Ibu-ku telah wafat bulan Juli lalu, beliau sudah lama menderita dan berjuang melawan sakitnya. Itulah hal yang paling menyedihkan dalam hidupku. Sebelum Ibu pergi, saya putuskan untuk pulang kampung dan merawatnya. Saat itu saya bekerja sebagai karyawan swasta di kota, saya putuskan untuk resign dari kerja.
Selama Saya bekerja, saya selalu memberikan gajiku untuk Ibu, saya hanya mengambil uang pas untuk makan dan sewa kost. Kadang temanku selalu heran, mengapa gajiku selalu saya berikan kepada Ibu. Namun saya selalu semangat untuk membahasnya, karena Ibu adalah malaikatku. Saya jelaskan kepada mereka; "
Selagi saya punya kesempatan akan saya lakukan untuk membalas jasa Ibu-ku, walau tidak mungkin saya bisa membayar semua pengorbanannya. Saya tahu Ibu-ku selalu sakit-sakitan, saya takut sekali kehilangannya, terlebih saya begitu takut tidak dapat membahagiakannya dan membalas jasanya. Saya takut kehilangan kesempatan itu. Begitu ruginya saya", itulah pikirku.
Setelah saya resign kerja, saat Ibu terbaring sakit di kasur dan saya bilang kepadanya; “
Mulai sekarang saya yang akan merawat Ibu, tidak usah Ibu khawatir mengurus rumah, memasak, mencuci dan lainnya. Jangan khawatir, saya yang akan masak untuk Ibu, Bapak dan adikku. Saya akan lakukan mulai dari sekarang”. Siang itu saya ke warung untuk membeli tempe dan sayur kangkung untuk saya masak, pikirku pasti sangat lezat makan siang ini dengan tumis kangkung dan tempe goreng hangat.
Setelah selesai masak saya dapati Ibu-ku terbaring lemah tak berdaya, saya begitu khawatir dan memutuskan membawanya ke rumah sakit. Saya masih ingat hari itu, Kamis siang saya bawa Ibu ke rumah sakit. Ibu-ku masuk IGD dan selalu saya temani, saya sangat kalut dan tidak sabar karena pandemi
Covid-19ini membuat prosedur pelayanan rumah sakit menjadi sangat rumit dan begitu lama. Hampir selama 13 jam lamanya Ibu-ku di IGD tanpa penanganan yang pasti, begitu saya kalut dan sering bolak-balik bertanya kepada perawat.
Baru setelah jam 12 malam Ibu-ku dipindah di ruang rawat inap. Saya pikir syukurlah, namun selang 1,5 jam setelahnya Ibu-ku telah menghembuskan nafas terakhirnya. Tangisku langsung pecah dan tak terbendung, rasanya begitu hancur dan tak percaya. Saya sangat berat kehilangannya.

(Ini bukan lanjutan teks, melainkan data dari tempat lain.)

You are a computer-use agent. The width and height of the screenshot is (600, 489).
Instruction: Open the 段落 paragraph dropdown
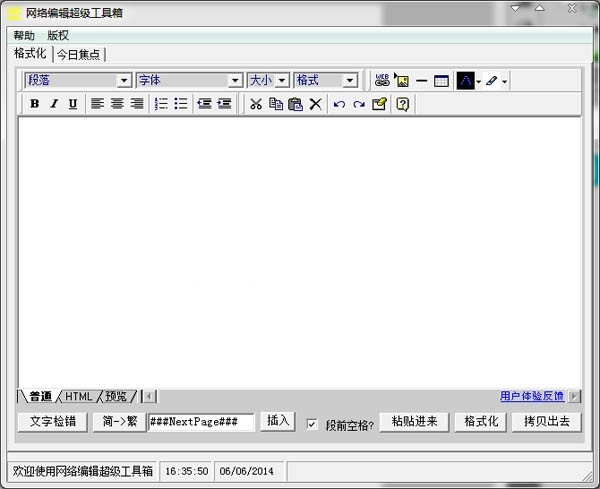(x=78, y=80)
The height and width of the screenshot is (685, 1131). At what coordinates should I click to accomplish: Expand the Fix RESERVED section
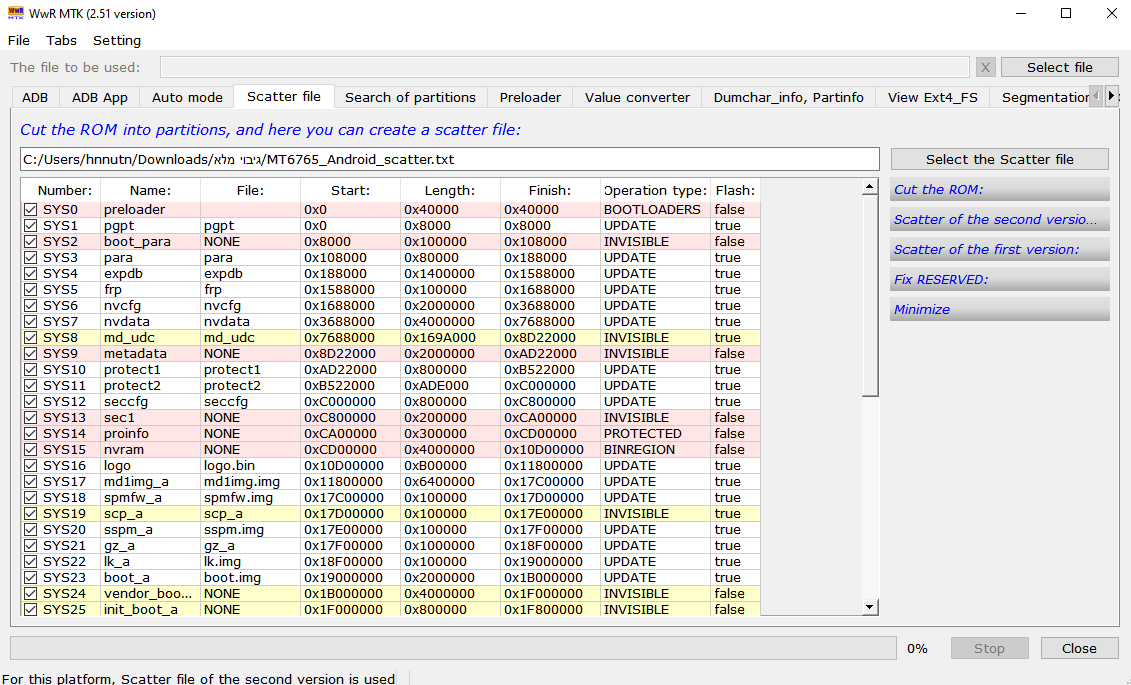(x=999, y=280)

Jumat pagi jasad Ibu-ku disemayamkan. Saya masih tak percaya akan ini, saya selalu menangis tiada henti. Siang itu saya menuju ke kamar Ibu dan tidur di kasurnya, berharap Ibu ada di sini menemaniku. Saya seperti gila, saya tak mau makan dan hanya menangis seharian. Namun saya harus ikhlas, begitulah yang dikatakan orang, tapi saya masih tak percaya.

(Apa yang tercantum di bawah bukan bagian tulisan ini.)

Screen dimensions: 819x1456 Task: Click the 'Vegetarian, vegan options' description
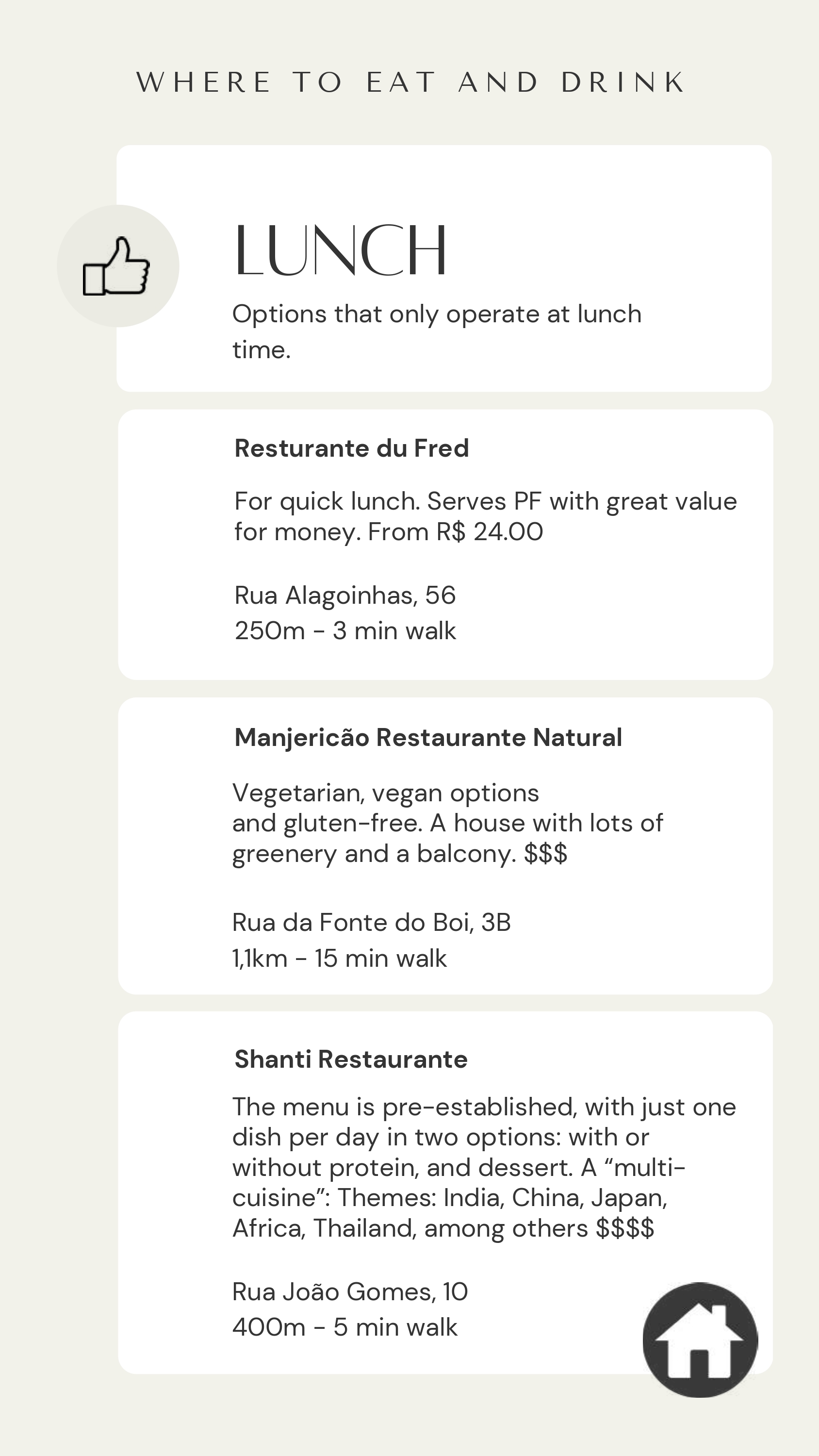tap(385, 793)
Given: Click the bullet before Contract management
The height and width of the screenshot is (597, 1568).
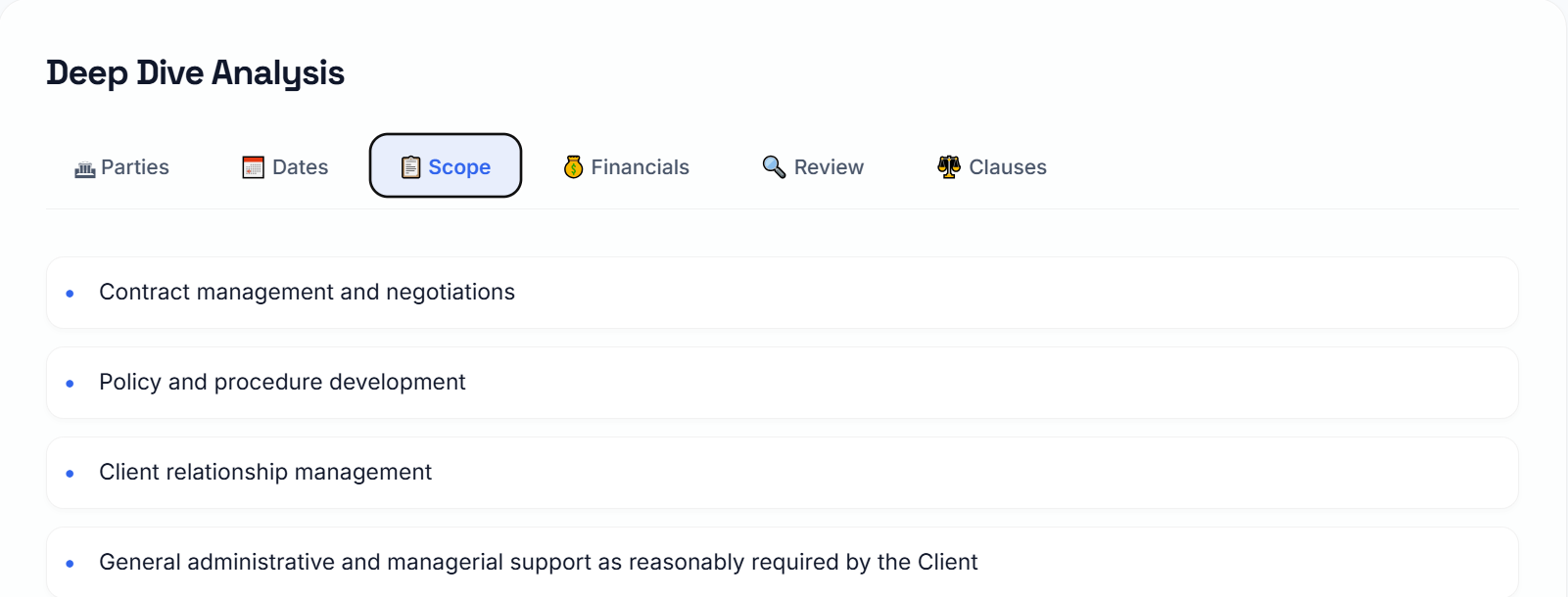Looking at the screenshot, I should [x=70, y=294].
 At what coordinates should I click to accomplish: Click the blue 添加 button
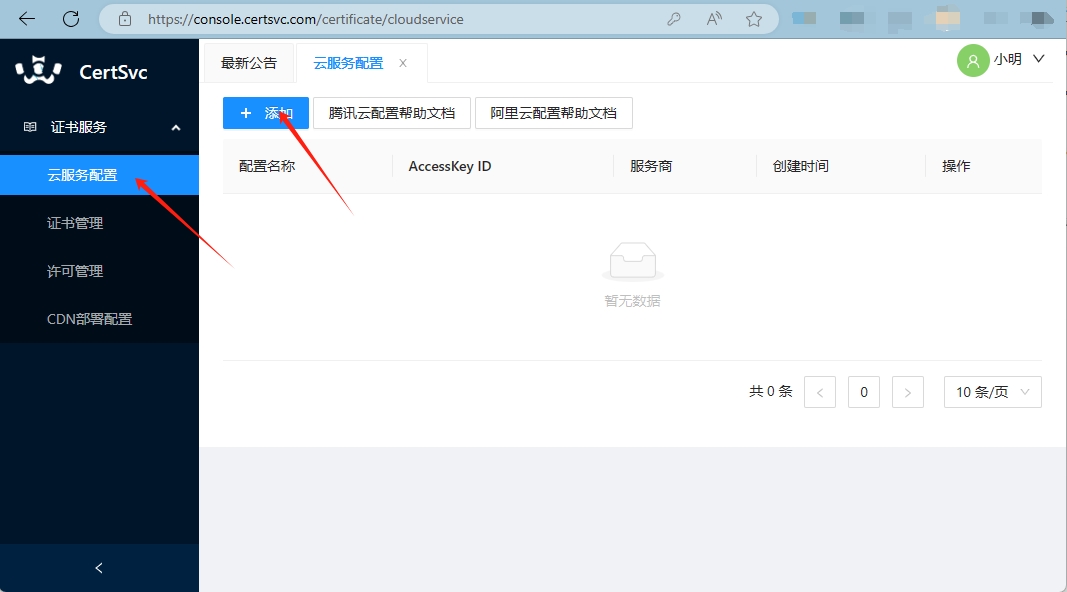265,112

Setiap hari saya bersihkan kamar Ibu, saya rapikan tempat tidurnya. Hal itu selalu saya lakukan sampai sekarang, saya merasa dan berharap Ibu-ku masih berada di sini. Sesuai janjiku, saya-lah yang akan merawatnya, menyapu, mengepel, mencuci dan memasak. Saya masih menepati janjiku itu, saya selalu termenung di kamarnya, mengelus bantalnya dan selalu menyiapkan sajadah dan mukena yang selalu Ibu pakai buat shalat di kamar.
Sajadah dan Mukena Ibu
Hal yang ingin saya lakukan seandainya Ibu masih hidup adalah sesuai janjiku, yaitu saya yang akan merawatnya. Namun, sekarang saya sudah tidak dapat melakukannya, hanya do’a yang selalu saya panjatkan setiap selesai shalat untuknya. Saya selalu bacakan
Surah Yasinsetelah shalat
Maghrib untuknya. Dan yang paling saya sukai adalah setiap Kamis sore saya selalu berpakaian rapi dan wangi mengunjungi makamnya, membawakan bunga dan saya bacakan do'a. Saya tak pernah lupa melakukannya, hanya itu yang bisa saya lakukan sekarang untuk membalas budimu Ibu. Engkaulah pelita dan malaikatku, semoga engkau tenang di sana, diberikan tempat terbaik di sisi-Nya dan diampuni segala dosamu, Ibu. Amin.